En 2010, la Suisse a reconnu Mehmet Yesilçali comme réfugié parce qu’il avait été emprisonné huit ans en Turquie pour des motifs politiques – notamment en raison de sa prétendue qualité de membre du TKP/ML. Il devrait maintenant être extradé en Allemagne pour les mêmes motifs.

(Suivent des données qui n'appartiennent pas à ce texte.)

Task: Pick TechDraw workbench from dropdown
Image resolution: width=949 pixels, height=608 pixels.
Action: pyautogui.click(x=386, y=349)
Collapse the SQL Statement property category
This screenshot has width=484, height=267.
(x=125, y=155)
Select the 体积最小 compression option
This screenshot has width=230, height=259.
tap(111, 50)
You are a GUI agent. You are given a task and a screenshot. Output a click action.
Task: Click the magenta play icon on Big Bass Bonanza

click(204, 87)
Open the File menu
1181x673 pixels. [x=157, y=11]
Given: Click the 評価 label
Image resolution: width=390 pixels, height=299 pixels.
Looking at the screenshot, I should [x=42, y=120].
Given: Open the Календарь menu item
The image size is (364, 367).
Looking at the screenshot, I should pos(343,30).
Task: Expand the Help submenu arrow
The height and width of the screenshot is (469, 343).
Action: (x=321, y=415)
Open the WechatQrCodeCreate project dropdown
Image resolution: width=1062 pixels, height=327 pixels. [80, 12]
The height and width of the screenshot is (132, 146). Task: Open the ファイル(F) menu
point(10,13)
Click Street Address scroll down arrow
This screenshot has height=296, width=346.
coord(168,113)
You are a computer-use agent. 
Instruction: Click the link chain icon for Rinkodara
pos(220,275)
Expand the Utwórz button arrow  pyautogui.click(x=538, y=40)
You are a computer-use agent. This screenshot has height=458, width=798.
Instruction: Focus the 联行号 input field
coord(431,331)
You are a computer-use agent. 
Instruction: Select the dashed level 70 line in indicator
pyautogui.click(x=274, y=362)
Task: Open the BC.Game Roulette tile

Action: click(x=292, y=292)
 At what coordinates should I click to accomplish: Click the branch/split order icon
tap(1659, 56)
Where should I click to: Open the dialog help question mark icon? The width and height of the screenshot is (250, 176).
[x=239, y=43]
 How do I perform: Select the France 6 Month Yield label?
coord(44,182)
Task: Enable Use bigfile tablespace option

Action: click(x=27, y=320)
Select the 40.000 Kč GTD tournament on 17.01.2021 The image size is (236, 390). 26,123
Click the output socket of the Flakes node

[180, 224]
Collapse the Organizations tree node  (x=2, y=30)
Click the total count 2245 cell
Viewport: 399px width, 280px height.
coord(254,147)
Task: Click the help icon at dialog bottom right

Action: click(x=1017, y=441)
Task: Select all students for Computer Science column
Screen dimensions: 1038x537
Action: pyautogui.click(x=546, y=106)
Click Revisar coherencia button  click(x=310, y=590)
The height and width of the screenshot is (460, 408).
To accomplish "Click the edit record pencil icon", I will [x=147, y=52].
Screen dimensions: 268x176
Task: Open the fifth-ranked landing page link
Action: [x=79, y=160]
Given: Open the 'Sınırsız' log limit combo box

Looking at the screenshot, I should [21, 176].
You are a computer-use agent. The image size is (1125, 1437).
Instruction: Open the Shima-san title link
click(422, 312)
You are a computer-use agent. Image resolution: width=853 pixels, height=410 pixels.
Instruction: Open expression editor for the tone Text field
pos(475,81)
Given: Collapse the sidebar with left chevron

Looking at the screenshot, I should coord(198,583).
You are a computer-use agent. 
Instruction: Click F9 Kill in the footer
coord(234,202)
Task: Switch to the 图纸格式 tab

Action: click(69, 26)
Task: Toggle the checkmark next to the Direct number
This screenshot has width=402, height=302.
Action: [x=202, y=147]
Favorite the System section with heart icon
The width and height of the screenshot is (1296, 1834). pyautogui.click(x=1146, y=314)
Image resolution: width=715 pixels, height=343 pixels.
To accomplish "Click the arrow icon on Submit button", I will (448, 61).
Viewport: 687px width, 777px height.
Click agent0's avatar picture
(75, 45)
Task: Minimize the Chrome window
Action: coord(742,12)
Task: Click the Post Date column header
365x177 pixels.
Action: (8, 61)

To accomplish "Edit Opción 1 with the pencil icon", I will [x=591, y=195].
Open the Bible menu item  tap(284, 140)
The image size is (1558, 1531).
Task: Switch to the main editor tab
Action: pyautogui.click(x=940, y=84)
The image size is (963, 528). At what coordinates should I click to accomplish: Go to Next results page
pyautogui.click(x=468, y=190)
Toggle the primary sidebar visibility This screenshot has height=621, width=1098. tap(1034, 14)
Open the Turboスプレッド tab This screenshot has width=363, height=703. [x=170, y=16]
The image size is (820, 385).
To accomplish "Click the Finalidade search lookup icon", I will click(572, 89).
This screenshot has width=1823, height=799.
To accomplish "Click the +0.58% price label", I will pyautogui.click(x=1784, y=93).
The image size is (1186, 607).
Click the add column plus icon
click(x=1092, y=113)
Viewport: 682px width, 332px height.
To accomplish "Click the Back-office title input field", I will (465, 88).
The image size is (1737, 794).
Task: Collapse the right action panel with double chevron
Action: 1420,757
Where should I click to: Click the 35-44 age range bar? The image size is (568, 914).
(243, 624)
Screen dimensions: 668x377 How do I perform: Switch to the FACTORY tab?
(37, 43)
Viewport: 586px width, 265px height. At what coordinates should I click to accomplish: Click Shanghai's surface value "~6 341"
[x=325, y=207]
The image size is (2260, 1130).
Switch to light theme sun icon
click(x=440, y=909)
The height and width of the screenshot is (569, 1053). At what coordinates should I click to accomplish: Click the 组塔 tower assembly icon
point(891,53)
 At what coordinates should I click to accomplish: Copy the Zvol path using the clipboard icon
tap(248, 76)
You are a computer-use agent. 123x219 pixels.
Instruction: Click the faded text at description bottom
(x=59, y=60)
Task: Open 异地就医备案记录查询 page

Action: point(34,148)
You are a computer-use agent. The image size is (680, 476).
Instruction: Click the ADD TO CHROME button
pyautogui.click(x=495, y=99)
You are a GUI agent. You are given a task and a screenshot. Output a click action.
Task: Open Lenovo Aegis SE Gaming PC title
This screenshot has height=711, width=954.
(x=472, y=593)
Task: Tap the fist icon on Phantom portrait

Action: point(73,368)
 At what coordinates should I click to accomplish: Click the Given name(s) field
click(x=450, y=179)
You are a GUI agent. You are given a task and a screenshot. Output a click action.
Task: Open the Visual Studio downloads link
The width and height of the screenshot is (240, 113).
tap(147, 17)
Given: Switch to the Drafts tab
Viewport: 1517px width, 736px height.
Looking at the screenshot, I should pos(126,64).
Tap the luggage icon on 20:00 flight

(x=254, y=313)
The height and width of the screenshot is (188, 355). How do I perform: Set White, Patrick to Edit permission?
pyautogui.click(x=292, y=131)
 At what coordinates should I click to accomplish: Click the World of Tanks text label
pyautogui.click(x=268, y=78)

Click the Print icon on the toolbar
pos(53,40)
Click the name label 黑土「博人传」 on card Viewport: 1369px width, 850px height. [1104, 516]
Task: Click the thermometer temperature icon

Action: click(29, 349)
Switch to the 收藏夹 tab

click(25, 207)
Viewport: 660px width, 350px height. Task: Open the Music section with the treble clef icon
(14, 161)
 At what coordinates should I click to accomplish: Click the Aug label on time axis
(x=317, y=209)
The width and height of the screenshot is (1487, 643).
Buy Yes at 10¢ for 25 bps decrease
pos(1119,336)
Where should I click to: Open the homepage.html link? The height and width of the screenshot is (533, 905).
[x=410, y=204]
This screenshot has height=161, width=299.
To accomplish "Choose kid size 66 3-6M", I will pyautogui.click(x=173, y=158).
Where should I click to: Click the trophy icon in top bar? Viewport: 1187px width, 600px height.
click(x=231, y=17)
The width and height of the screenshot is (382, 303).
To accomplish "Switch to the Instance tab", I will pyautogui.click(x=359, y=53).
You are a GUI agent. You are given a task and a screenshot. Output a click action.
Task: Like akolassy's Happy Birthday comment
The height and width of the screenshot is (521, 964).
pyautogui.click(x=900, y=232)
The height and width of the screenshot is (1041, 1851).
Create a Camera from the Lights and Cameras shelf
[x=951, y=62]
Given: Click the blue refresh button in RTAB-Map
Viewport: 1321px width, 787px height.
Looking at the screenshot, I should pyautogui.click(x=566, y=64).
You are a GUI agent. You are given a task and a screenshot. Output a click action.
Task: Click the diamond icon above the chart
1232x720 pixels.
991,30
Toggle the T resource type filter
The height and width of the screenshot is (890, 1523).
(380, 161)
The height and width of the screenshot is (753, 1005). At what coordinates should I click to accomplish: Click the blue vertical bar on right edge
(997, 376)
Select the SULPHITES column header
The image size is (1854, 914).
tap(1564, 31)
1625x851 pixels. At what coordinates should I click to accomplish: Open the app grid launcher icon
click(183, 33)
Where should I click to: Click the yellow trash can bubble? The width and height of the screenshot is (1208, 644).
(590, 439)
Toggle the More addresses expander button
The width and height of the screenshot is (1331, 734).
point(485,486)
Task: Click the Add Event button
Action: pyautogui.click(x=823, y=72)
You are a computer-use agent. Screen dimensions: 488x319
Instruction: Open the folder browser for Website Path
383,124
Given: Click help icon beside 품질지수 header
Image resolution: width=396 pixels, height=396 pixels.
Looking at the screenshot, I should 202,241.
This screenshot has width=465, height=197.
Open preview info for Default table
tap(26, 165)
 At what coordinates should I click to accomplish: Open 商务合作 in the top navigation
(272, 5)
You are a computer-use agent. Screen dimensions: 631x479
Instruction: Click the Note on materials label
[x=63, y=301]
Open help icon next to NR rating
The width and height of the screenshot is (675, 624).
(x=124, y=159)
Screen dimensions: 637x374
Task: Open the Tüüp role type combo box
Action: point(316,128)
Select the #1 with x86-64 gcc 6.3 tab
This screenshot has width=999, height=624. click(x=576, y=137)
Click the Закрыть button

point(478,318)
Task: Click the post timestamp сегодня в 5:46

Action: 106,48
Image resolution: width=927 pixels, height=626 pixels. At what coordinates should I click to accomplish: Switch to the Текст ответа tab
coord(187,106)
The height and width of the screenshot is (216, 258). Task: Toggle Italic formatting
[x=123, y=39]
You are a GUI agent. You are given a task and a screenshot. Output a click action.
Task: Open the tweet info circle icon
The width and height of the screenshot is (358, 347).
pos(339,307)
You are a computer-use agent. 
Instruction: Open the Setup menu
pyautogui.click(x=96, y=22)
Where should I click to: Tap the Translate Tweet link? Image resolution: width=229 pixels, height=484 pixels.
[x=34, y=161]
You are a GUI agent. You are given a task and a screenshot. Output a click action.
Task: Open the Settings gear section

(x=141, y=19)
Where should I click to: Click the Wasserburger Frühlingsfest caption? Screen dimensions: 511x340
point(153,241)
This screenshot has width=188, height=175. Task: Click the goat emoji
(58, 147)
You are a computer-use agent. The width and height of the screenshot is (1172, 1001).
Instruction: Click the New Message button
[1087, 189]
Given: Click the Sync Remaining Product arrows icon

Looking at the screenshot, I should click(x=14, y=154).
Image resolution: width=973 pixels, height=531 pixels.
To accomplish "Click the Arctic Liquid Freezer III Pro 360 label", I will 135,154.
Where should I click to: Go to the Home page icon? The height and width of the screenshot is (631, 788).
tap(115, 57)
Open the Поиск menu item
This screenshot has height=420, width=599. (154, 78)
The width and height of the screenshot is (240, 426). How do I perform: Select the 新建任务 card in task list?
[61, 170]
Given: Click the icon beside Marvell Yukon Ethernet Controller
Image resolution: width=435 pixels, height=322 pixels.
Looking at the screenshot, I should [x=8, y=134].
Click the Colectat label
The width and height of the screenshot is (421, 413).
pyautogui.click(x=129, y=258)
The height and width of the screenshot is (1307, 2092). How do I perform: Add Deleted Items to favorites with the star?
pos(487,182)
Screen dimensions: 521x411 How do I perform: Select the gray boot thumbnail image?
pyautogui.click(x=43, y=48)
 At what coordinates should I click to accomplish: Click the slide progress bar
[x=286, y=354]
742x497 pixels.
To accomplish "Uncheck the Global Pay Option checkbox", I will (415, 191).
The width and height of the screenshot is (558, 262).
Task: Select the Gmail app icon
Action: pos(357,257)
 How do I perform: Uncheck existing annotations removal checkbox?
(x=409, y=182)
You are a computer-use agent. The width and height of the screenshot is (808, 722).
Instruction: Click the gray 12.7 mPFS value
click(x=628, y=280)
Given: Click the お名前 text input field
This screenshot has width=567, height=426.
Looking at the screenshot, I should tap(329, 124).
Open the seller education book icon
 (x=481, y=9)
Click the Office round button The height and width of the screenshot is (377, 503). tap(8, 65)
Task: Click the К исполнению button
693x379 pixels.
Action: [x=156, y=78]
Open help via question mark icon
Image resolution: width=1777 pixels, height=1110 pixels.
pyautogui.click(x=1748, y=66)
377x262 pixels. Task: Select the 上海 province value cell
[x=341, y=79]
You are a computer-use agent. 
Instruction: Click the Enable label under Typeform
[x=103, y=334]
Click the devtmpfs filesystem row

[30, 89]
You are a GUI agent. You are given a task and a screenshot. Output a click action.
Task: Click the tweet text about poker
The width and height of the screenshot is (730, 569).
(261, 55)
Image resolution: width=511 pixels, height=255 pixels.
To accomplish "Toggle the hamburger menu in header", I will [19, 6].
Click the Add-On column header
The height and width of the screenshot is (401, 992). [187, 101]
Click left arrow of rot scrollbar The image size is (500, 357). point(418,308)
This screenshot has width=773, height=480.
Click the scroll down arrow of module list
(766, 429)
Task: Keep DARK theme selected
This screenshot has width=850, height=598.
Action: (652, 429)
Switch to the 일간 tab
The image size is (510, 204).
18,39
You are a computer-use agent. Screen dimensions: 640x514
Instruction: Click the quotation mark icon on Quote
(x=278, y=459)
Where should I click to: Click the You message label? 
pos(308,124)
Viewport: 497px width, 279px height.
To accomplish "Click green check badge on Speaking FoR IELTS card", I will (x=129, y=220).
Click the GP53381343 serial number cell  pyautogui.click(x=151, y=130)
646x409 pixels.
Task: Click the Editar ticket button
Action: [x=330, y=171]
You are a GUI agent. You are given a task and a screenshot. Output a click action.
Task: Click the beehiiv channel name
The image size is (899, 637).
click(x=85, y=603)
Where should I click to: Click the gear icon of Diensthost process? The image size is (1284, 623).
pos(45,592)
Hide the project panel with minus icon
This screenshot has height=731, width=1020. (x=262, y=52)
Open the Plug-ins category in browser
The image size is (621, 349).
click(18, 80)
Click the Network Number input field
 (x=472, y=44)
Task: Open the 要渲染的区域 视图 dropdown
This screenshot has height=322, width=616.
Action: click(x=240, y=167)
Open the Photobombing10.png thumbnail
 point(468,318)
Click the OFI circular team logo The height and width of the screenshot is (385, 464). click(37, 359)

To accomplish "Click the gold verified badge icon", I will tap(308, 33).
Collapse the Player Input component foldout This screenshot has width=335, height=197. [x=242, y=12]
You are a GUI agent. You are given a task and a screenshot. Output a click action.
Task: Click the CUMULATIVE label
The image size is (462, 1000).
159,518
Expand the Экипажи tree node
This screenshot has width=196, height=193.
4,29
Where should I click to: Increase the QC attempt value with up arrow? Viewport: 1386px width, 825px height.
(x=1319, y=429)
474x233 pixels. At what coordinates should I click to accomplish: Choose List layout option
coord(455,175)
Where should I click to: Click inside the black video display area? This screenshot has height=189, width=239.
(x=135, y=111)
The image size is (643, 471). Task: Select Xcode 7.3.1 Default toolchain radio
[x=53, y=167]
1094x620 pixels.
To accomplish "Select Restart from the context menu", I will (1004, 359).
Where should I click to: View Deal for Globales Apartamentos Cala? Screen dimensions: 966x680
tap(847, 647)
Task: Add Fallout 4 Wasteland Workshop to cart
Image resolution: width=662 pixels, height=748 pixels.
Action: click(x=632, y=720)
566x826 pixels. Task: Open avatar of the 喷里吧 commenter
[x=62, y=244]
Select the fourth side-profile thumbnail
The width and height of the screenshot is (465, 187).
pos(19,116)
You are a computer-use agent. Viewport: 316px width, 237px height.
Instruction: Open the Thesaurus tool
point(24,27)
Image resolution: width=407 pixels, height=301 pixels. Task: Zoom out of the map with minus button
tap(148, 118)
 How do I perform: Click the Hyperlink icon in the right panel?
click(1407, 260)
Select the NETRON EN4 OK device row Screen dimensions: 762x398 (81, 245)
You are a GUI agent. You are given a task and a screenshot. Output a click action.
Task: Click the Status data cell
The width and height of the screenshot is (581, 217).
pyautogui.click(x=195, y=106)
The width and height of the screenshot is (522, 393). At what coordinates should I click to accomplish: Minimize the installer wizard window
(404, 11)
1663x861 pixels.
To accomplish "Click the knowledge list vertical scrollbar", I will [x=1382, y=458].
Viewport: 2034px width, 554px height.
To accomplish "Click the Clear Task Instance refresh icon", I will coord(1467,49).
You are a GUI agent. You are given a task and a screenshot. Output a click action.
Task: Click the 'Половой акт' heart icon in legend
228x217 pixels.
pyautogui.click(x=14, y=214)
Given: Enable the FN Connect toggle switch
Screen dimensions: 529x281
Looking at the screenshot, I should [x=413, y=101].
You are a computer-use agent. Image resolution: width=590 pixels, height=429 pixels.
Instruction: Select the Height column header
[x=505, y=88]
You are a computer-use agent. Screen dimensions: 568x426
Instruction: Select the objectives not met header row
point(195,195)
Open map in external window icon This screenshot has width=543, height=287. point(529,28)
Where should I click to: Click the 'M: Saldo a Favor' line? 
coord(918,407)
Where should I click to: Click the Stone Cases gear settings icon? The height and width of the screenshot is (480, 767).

Le 15 avril 2015, Mehmet Yesilçali a été arrêté à son domicile et se trouve depuis lors dans la prison fribourgeoise en détention en vue de son extradition. A la clôture de la rédaction du présent Bulletin (15 mai), il n’avait pas encore eu droit à la visite de sa famille. L’arrestation de Yesilçali fait partie d’une action initiée par le ministère public fédéral allemand contre des membres de la « Confédération des travailleurs de Turquie en Europe » (ATIK). Sept autres personnes ont été arrêtées en Allemagne, trois en Grèce et une en France. Elles sont accusées de « participation à une association terroriste à l’étranger » (§ 129 a et b du code pénal allemand).
- Organisation de migrant-e-s suspectée de terrorisme
Il n’est pas reproché à Yesilçali d’avoir par exemple participé à une attaque comme le laisserait supposer l’accusation de terrorisme. Au contraire, il aurait pris part en 2012 en Allemagne à des réunions d’un prétendu comité ouest européen du « parti communiste turc/marxiste-léniniste » (TKP/ML) et aurait récolté de l’argent pour cette organisation lors de soirées en Suisse. Ces activités auraient été exercées au nom de l’ATIK qui ne serait rien d’autre qu’une organisation cachée de ce parti. Le TKP/ML se serait donné pour « but de renverser l’Etat turc par une "lutte armée" et de le remplacer par un régime communiste sous son contrôle », prétend le ministère public fédéral allemand dans une déclaration à la presse. En Turquie, l’organisation aurait perpétré de nombreuses attaques, depuis 2007, avec le PKK.
Ni le TKP/ML ni l’ATIK ne figurent sur la liste noire des « organisations terroristes » que tient l’UE depuis fin 2001. Avec leur procédure pénale et leurs demandes d’extradition, les autorités allemandes reprennent néanmoins une fois de plus à leur compte les accusations portées par la justice politique turque. L’accusation de terrorisme ne vise pas seulement les membres du TPK/ML dont plusieurs sont reconnus comme réfugiés en Europe de l’ouest. Des organisations politiques de migrant-e-s sont aussi criminalisées – dans ce cas l’ATIK.
La Confédération créée en Allemagne dans les années 1970 œuvre pour les droits des travailleurs et travailleuses immigré-e-s en provenance de Turquie. La « Fédération des ouvriers de Turquie en Suisse » (ITIF) fondée en 1991 en fait aussi partie avec ses buts démocratiques et ses aspirations anti-impérialistes, antifascistes et antiracistes.
- Nous sommes tous l’ATIK
La Suisse a accordé l’asile à Mehmet Yesilçali pour de bonnes raisons. Elle est dès lors obligée de le protéger contre une nouvelle persécution politique même si elle n’émane pas directement de la Turquie, mais qu’elle vient par détour de l’Allemagne. Comme il est menacé d’une procédure pénale politique en Allemagne, une extradition n’entre pas en ligne de compte. Mehmet Yesilçali doit être libéré sans délai. La liberté d’opinion et de réunion sont également applicables aux organisations de migrant-e-s. « Nous sommes tous l’ATIK », voilà le slogan du mouvement de solidarité en faveur de Mehmet Yesilçali et des autres membres de l’ATIK emprisonnés en Europe.